Allons chez Obéide, et que cette journée
Soit pour le peuple scithe à jamais fortunée,
et mettez à la place ces deux cy,
Cher ami, ce grand jour renouvelle ma vie,
Il me fait citoien de ta nôble patrie.

page 19, ôtez ce vers,

C'est dans ses derniers ans un appui qu'il faut prendre,
et mettez
Il ne l'ordonne point, mais je sçais trop l'entendre.

à la fin de la pièce, au lieu des deux derniers vers,

Déplorez avec moi ce fatal sacrifice
Et sans être inhumains cultivons la justice,
mettez ces deux cy,
Nous sommes trop vengés par un tel sacrifice,
Scithes, que la pitié succède à la justice.

page 8,

Mais je n'userai point de la loi paternelle,
corrigez,
Je ne la gêne point sous la loi paternelle.

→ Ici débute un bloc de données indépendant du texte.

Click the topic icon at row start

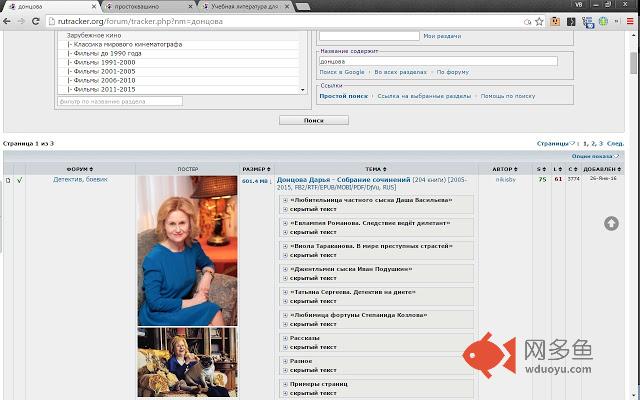[8, 180]
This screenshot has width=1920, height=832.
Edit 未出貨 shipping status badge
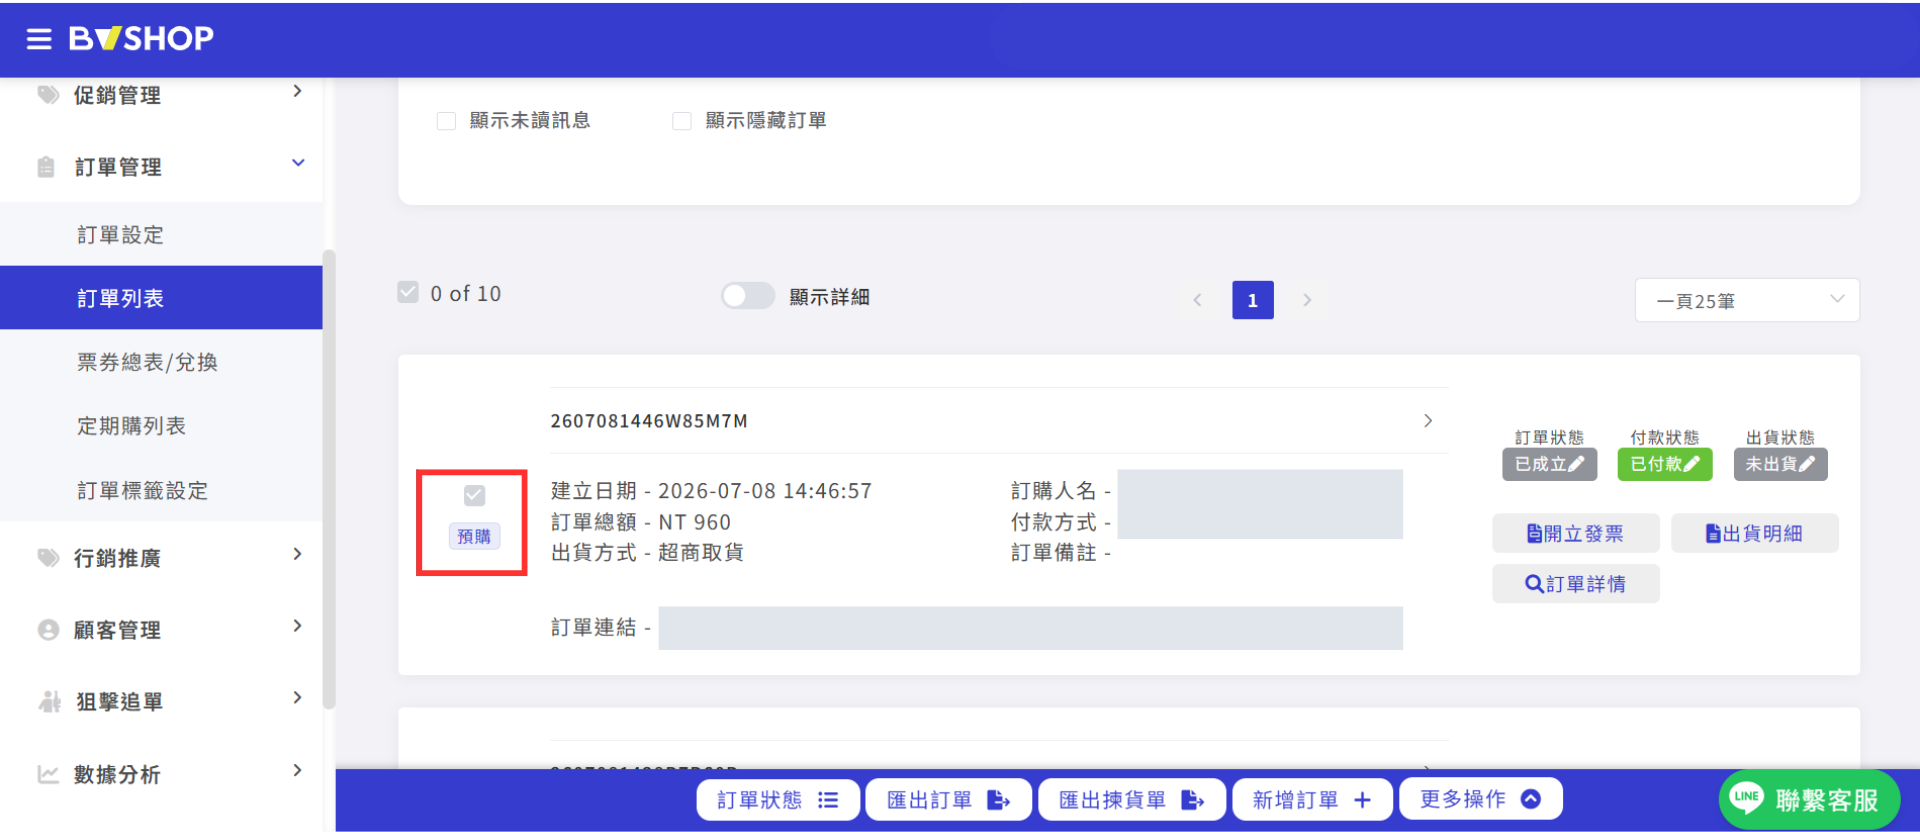point(1780,464)
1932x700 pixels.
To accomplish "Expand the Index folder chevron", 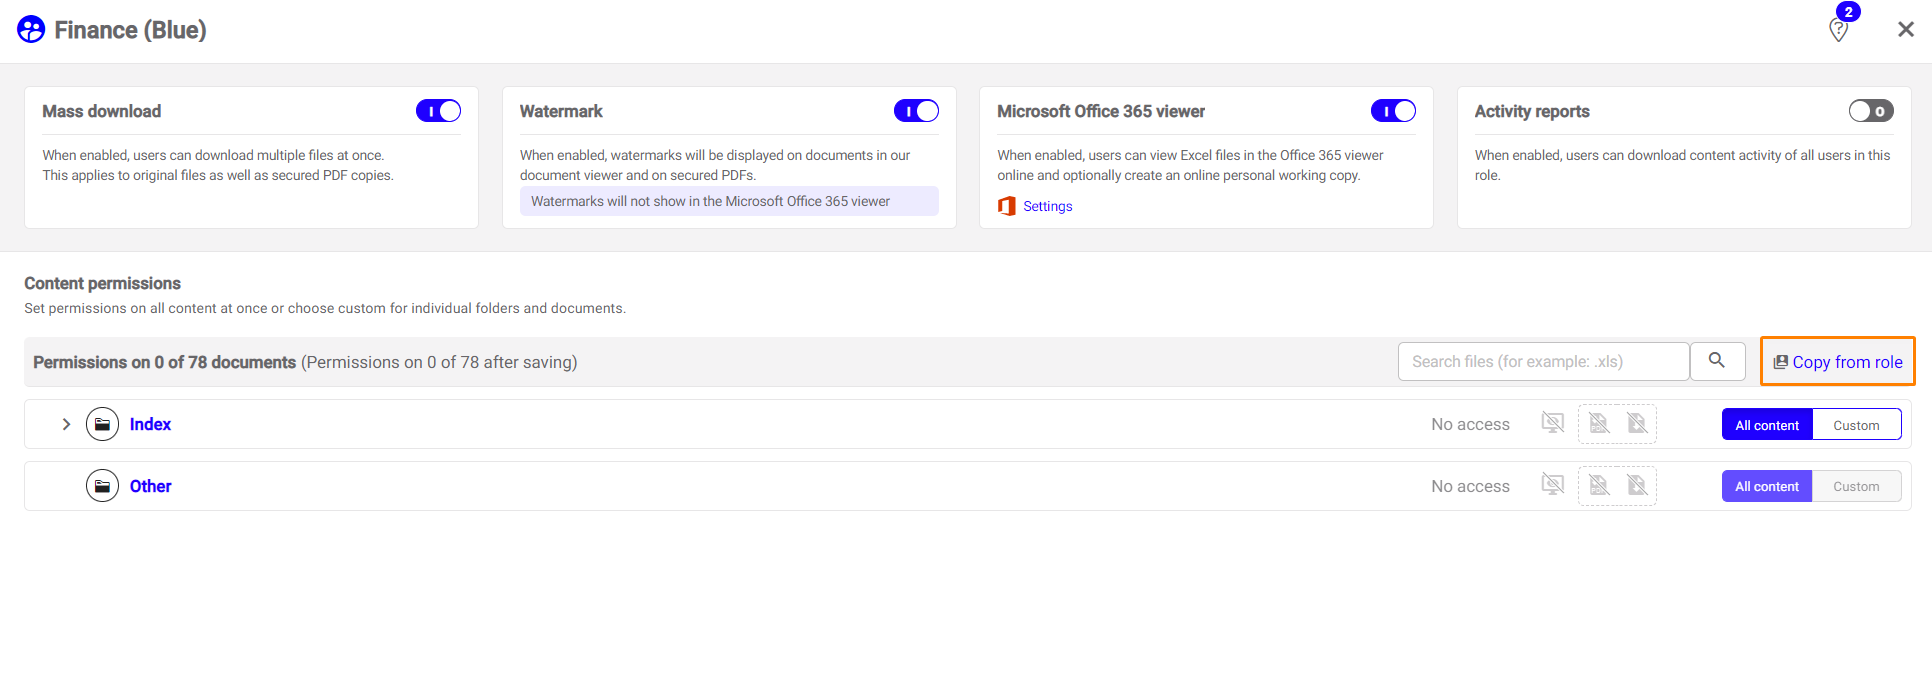I will click(x=66, y=424).
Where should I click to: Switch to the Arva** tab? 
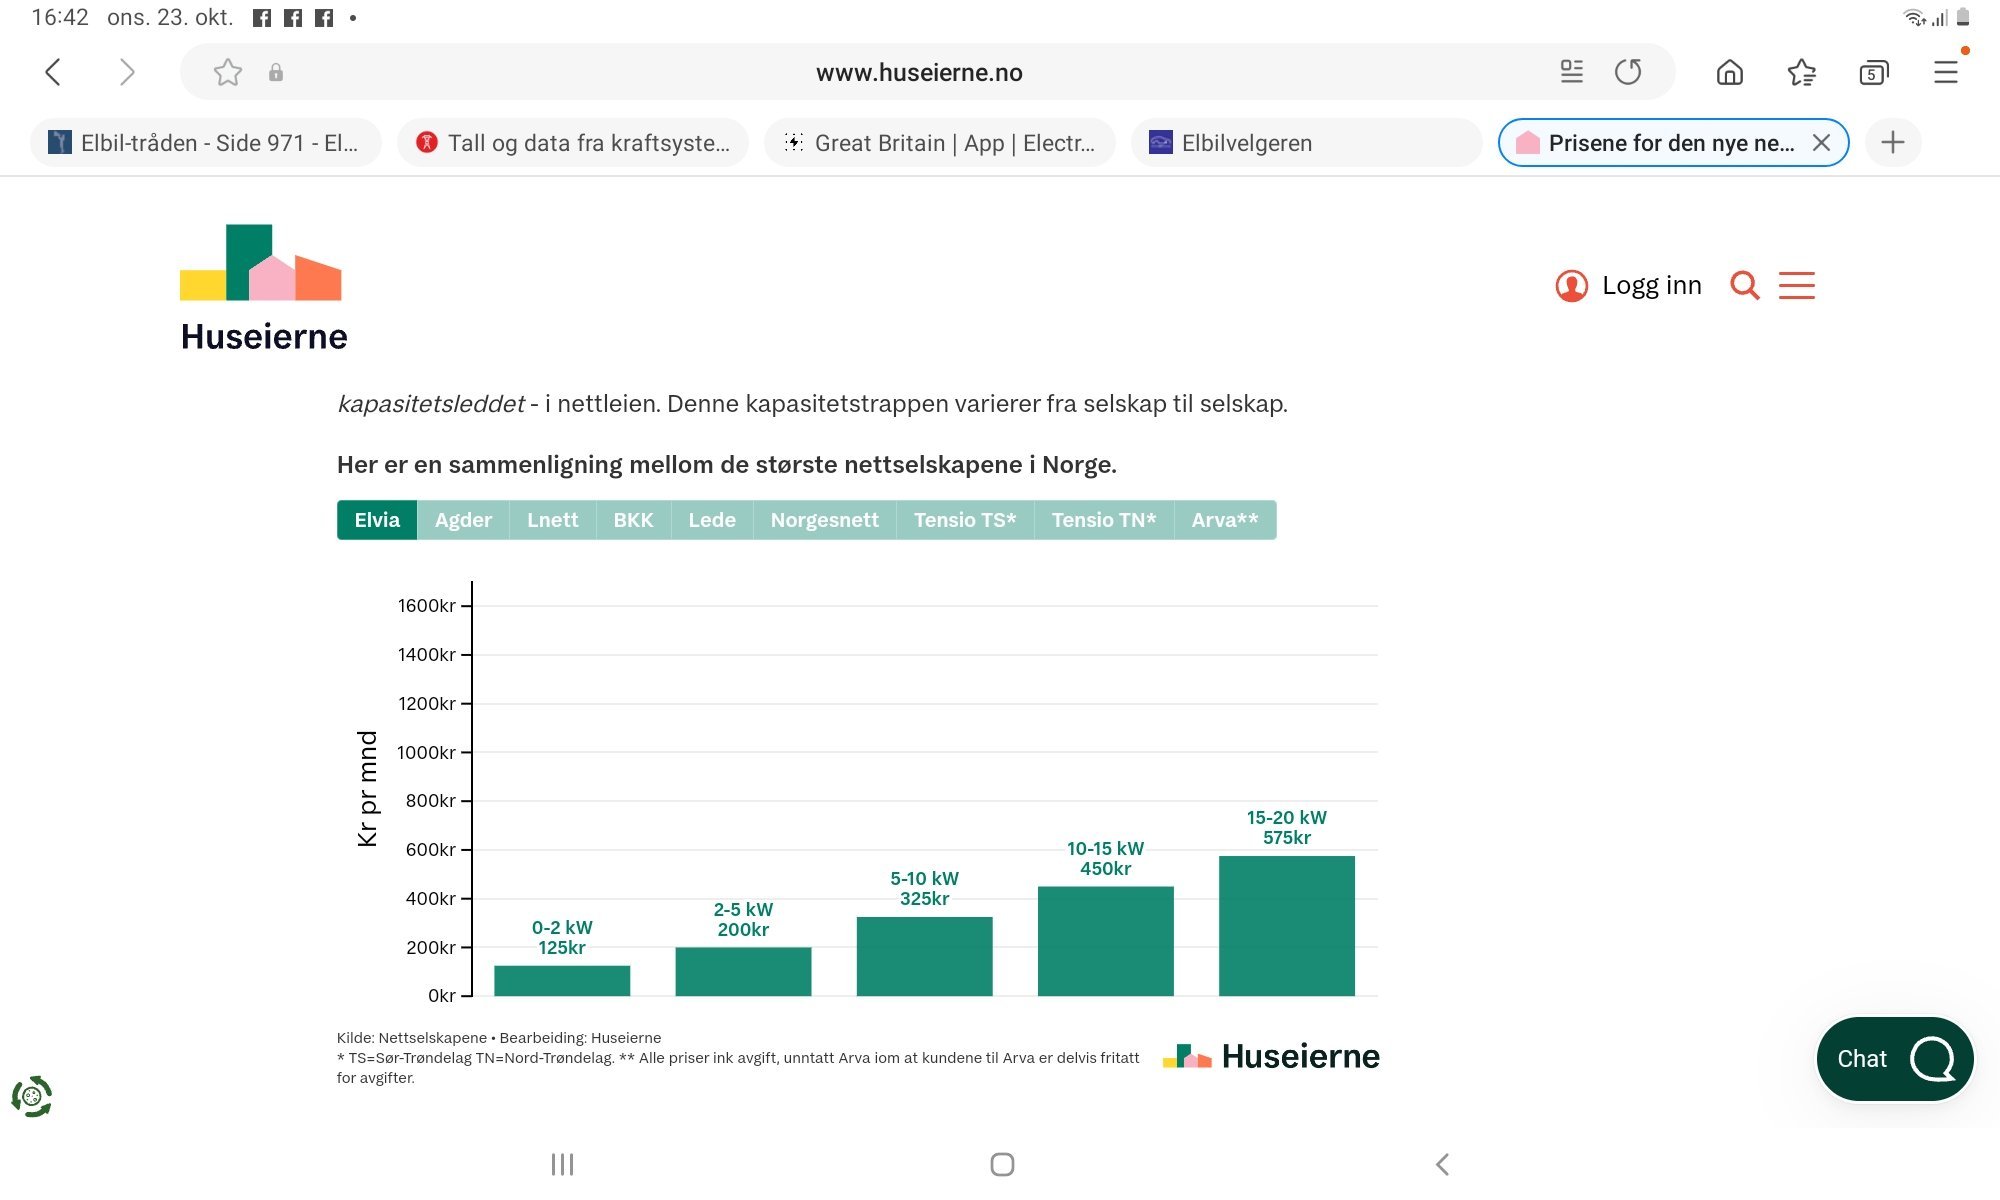pos(1225,520)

NB: les deux vieillards se lèvent (page 12) à ce vers,

Ce souvenir honteux soulève encor mon cœur.

page 59, ôtez,

Chaque mot qu'il m'a dit a glacé mon courage.

SOZAME

Je conçois ta terreur et mon cœur la partage,
et mettez à la place,
Où suis-je! qu'a t-il dit! où me voi-je réduitte!

SOZAME

Dans quel abîme affreux hélas! t'-ai-je conduitte!